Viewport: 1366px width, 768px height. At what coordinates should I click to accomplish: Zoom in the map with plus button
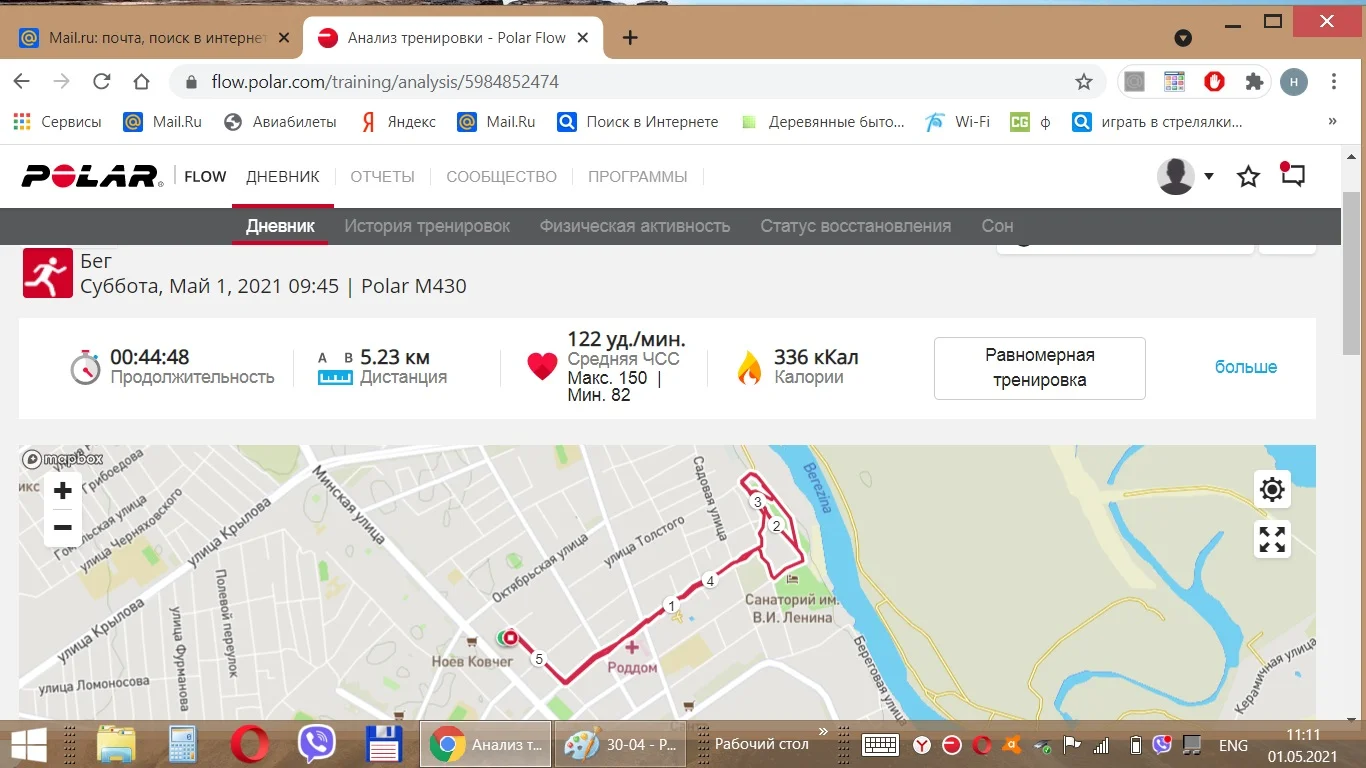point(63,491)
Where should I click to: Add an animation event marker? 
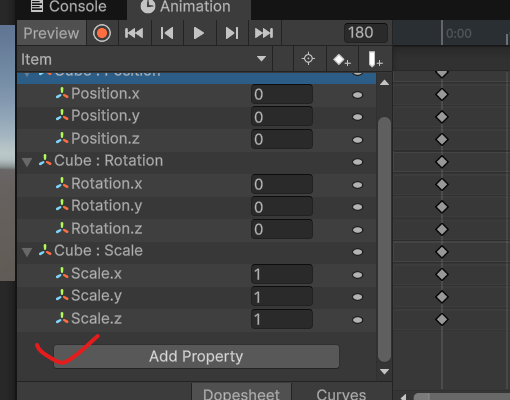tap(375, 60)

==

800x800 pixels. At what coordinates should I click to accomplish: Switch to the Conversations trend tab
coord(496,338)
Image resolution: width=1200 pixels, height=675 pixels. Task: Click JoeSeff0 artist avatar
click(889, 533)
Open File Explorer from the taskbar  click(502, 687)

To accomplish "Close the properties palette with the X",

--

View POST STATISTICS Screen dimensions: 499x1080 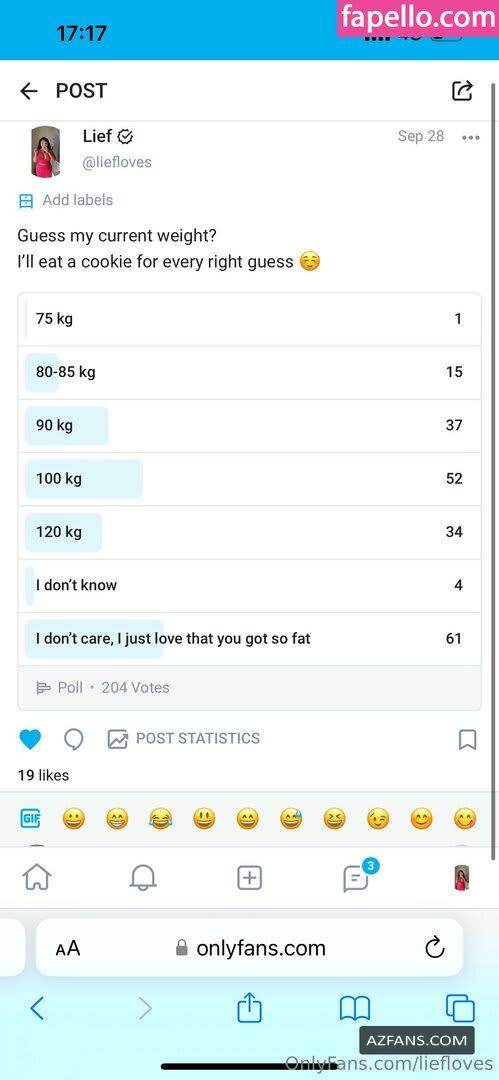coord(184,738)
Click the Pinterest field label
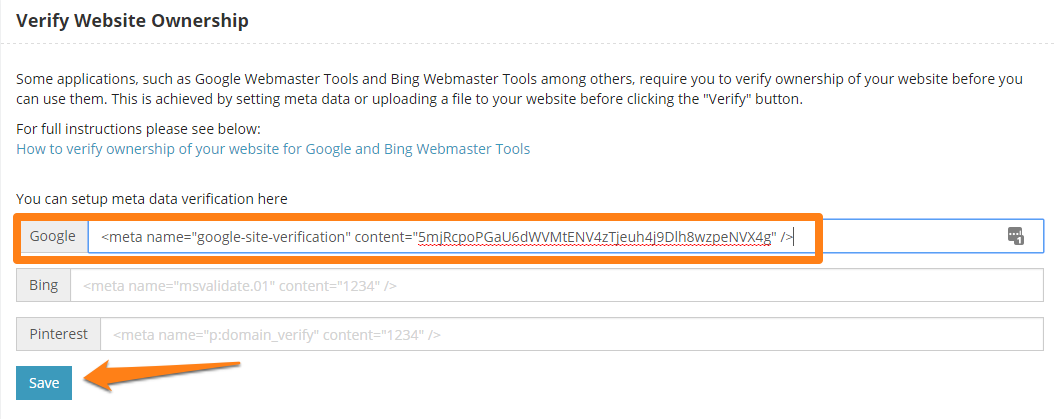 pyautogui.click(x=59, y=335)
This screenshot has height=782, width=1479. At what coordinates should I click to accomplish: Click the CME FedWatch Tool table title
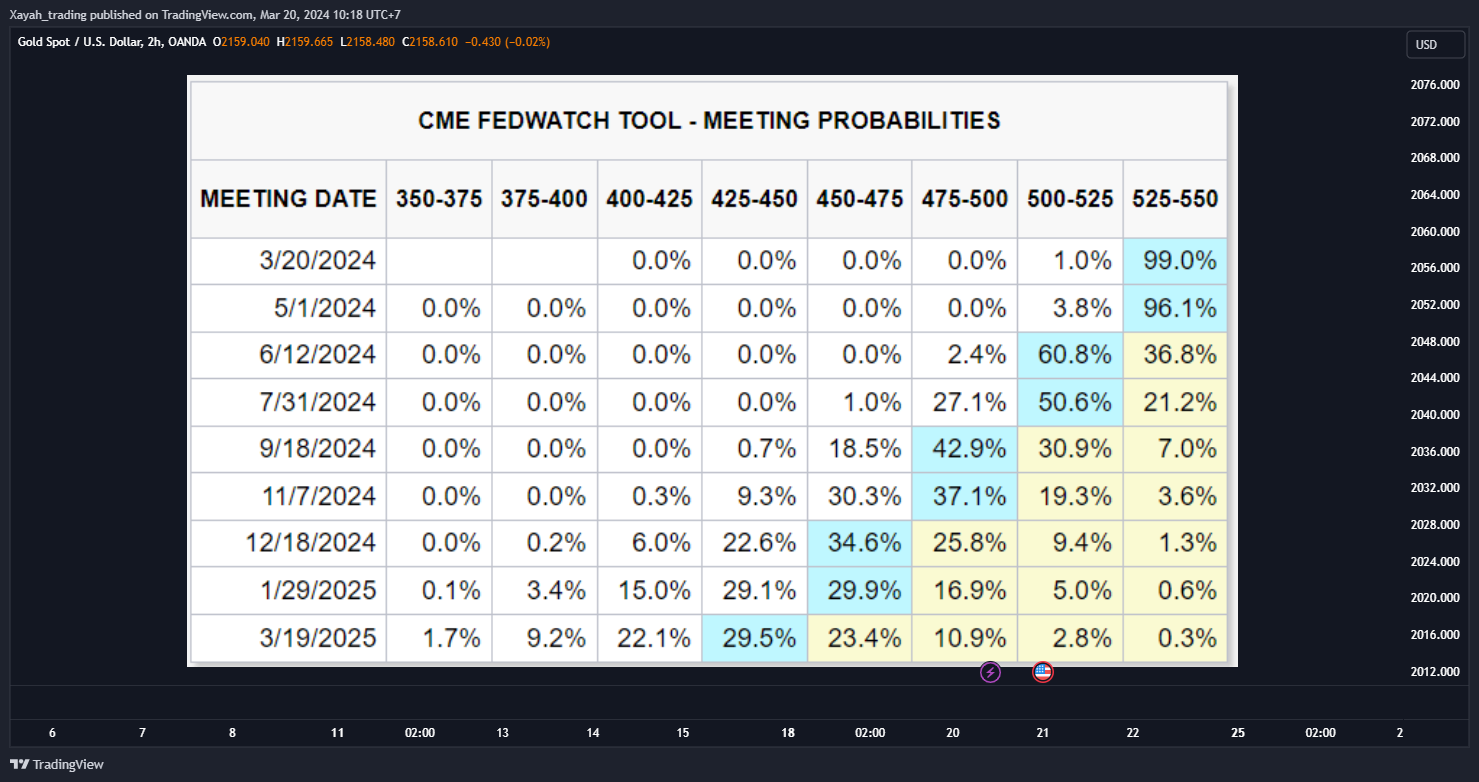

### TASK OBJECTIVE
Everything above from the line with "Open File Explorer" to the line with "the properties palette", both included, must be repeated exactly, and nothing outside that range.

### COMPLETED TASK
Open File Explorer from the taskbar  click(502, 687)

To accomplish "Close the properties palette with the X",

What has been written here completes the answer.